1.      Maintain your support system. This is number one for a reason. It makes all the other suggestions easier to do—or sometimes, possible. Join a local support group—the members KNOW your life—they live it too. Join an online support group too. There’s a list of them on the LBDA website. You can reach out at any time of the day or night and find support.

2.       Use your loved one’s “downtime” for your own care. As the dementia progresses, it is normal for your loved one to sleep more and more. Take advantage of this gift of time in your busy schedule. Yes, you have housework, etc., etc., but it will keep; do something just for you. Fix your hair, do your nails, take a bubble bath. Read a book, preferably something that will make you laugh.

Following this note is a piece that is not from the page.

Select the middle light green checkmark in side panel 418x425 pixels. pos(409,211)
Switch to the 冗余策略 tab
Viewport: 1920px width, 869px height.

A Rexfull Summer, by Helen Buell Whitworth is just such a book, and you can buy it on the LBD Tools website. (OK, this is an outright plug for my book—but it really is a fun read.) These “time outs” will help you to feel refreshed and more ready to face the reality of your again.

3.      Look for something to laugh about every day. It doesn’t have to be wildly funny, just laugh. Something your loved one says or does, something you do, something on TV, something you read--Rex, for instance. (OK, that’s my last plug.) People in caregiver support groups are always sharing humor—often “black humor”—things that are only funny if you are living with the stress of daily caregiving.

4.      Make respite a part of your routine. Do something away from home, and without your loved one, at least once a week. If you start this early on, your loved one will find it much easier to accept. Use your support system—ask friends or family to sit with your loved one for a few hours now and then. Wave goodbye and be out the door as soon as they arrive! If your loved one qualifies for hospice, be sure to ask for volunteers to sit with your loved one a few hours a week. Caregiver respite is not a luxury; it is as much a requirement as a good doctor. And so if none of the above suggestions work, pay someone to come in. (Perhaps you can have them do some of that housework you skipped too!)  If distant relatives have asked how they can help, paying for respite time is a great suggestion.

OK, now it’s your turn. I’ve only mentioned a few ideas here. There are lots more. What do you do to take care of yourselves?